# The problem
Transfer everything below from the line containing "At what coordinates should I click to accomplish: Click the Jan" down to the last of the entries, requests included, adding 55 to every coordinate in the answers.

# Records to use

------------------------------------------------------------------------

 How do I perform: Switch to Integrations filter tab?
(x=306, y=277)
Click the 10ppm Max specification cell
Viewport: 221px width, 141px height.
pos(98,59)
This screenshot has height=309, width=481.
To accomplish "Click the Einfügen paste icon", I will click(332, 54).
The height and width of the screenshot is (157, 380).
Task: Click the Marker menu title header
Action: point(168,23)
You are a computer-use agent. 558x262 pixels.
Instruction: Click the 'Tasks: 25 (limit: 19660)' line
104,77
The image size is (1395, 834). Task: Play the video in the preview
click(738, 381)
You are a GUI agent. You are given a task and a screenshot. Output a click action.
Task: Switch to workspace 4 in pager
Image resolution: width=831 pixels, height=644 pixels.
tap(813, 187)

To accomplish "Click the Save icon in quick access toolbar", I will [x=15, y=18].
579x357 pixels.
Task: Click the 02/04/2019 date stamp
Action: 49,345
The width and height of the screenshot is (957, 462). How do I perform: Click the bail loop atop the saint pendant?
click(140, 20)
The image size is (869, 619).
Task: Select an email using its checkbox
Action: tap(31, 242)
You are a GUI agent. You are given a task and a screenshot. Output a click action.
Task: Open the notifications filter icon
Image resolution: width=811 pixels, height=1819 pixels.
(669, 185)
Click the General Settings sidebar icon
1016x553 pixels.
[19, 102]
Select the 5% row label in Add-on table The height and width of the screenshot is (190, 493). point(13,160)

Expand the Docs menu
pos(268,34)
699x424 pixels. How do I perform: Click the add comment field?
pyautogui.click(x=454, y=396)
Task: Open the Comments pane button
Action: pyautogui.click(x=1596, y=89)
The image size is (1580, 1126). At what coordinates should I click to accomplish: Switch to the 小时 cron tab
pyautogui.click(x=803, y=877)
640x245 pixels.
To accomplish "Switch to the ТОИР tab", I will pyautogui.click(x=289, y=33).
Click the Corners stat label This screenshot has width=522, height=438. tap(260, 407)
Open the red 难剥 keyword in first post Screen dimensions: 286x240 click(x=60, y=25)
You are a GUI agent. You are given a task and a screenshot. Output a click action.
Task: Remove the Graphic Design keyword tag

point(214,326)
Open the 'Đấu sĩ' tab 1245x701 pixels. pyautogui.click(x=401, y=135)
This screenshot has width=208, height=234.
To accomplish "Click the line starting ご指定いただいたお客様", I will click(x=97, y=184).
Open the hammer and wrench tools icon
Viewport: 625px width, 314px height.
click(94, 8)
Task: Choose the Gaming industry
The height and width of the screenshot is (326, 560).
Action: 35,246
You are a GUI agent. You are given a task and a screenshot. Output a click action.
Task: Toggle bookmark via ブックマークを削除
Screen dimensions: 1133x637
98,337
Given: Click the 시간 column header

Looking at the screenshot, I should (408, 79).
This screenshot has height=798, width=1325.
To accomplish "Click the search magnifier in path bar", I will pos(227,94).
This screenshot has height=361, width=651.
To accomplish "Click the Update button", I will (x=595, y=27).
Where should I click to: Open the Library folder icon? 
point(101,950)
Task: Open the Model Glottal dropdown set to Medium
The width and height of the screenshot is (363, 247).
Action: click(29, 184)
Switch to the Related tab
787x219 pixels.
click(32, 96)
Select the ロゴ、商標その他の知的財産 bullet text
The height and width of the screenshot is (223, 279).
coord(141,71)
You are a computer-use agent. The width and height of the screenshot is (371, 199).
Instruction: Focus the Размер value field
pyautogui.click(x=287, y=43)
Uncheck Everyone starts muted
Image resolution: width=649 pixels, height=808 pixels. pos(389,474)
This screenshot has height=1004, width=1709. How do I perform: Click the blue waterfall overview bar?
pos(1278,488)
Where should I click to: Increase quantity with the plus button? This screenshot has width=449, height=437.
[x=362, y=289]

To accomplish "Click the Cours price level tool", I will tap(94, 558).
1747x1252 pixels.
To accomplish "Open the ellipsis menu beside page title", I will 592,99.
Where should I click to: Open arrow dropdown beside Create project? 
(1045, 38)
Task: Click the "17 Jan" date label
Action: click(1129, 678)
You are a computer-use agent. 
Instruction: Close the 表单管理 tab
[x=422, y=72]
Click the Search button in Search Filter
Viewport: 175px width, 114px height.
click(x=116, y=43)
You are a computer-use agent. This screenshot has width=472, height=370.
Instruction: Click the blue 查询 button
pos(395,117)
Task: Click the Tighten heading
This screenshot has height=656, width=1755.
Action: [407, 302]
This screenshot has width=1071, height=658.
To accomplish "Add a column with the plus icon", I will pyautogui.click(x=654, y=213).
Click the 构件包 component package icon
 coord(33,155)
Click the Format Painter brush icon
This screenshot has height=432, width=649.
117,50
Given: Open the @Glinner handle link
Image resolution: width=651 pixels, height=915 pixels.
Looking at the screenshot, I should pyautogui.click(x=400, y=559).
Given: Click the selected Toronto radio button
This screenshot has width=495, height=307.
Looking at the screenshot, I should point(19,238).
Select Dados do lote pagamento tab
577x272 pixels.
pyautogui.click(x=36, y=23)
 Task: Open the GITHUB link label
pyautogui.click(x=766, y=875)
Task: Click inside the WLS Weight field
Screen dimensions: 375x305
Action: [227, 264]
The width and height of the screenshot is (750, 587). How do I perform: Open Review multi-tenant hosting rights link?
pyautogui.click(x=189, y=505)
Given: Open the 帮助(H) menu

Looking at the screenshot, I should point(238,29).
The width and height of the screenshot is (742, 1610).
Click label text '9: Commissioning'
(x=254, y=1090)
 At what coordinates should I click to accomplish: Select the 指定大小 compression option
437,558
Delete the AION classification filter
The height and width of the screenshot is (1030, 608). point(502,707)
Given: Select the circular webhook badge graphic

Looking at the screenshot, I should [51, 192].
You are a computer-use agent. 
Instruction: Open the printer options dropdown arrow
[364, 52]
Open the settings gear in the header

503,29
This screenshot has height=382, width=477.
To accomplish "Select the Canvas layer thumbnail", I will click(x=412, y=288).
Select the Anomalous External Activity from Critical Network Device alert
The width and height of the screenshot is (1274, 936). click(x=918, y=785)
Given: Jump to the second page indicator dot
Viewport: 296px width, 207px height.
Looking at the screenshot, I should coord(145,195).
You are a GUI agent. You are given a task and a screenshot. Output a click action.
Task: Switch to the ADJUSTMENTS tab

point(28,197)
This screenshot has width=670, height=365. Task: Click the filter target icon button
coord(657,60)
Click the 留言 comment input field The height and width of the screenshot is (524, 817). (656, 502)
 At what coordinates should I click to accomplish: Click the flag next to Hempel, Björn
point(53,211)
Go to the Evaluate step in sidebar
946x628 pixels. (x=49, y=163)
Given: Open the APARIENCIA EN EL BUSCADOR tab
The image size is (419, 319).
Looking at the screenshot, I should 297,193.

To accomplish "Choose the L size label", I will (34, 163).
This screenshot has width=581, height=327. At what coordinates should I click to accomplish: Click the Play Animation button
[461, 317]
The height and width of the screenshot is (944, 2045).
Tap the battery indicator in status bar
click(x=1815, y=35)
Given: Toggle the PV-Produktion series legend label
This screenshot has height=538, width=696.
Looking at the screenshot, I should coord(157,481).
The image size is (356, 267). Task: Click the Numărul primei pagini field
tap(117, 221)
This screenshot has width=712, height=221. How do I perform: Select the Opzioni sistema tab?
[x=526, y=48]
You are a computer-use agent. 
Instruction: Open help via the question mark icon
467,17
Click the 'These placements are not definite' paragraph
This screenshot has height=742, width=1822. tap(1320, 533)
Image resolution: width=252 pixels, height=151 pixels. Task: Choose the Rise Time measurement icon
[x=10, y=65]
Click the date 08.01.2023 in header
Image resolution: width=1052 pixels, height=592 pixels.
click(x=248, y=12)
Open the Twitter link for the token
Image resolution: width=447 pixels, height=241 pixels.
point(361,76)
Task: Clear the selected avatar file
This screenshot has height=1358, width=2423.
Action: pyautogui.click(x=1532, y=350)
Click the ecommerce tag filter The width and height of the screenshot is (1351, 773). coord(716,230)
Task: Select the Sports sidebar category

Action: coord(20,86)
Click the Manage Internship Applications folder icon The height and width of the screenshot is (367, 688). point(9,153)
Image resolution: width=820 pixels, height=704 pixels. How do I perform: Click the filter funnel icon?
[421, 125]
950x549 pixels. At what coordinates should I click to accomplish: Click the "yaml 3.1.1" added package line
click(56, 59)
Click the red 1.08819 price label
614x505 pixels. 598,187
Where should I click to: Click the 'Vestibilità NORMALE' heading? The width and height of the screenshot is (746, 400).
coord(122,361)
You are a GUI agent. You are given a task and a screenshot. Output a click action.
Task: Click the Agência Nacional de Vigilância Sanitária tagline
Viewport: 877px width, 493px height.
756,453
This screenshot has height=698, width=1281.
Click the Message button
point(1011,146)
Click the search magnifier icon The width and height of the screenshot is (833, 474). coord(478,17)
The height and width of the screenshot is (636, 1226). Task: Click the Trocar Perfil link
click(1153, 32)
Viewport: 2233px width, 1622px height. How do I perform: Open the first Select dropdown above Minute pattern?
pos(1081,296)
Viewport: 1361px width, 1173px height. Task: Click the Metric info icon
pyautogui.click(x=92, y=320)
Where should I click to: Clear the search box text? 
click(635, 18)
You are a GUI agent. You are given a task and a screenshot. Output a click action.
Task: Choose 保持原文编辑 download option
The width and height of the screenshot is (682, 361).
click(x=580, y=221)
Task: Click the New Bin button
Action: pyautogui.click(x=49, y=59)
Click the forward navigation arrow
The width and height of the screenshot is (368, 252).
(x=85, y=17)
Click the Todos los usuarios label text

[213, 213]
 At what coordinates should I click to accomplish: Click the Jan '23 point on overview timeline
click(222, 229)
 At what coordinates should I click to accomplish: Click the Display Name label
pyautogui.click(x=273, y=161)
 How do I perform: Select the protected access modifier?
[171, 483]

------------------------------------------------------------------------

# Output
 At what coordinates should I click to accomplish: Click the Jan '23 point on overview timeline
click(277, 284)
 At what coordinates should I click to accomplish: Click the Display Name label
pyautogui.click(x=328, y=216)
 How do I perform: Select the protected access modifier?
[226, 538]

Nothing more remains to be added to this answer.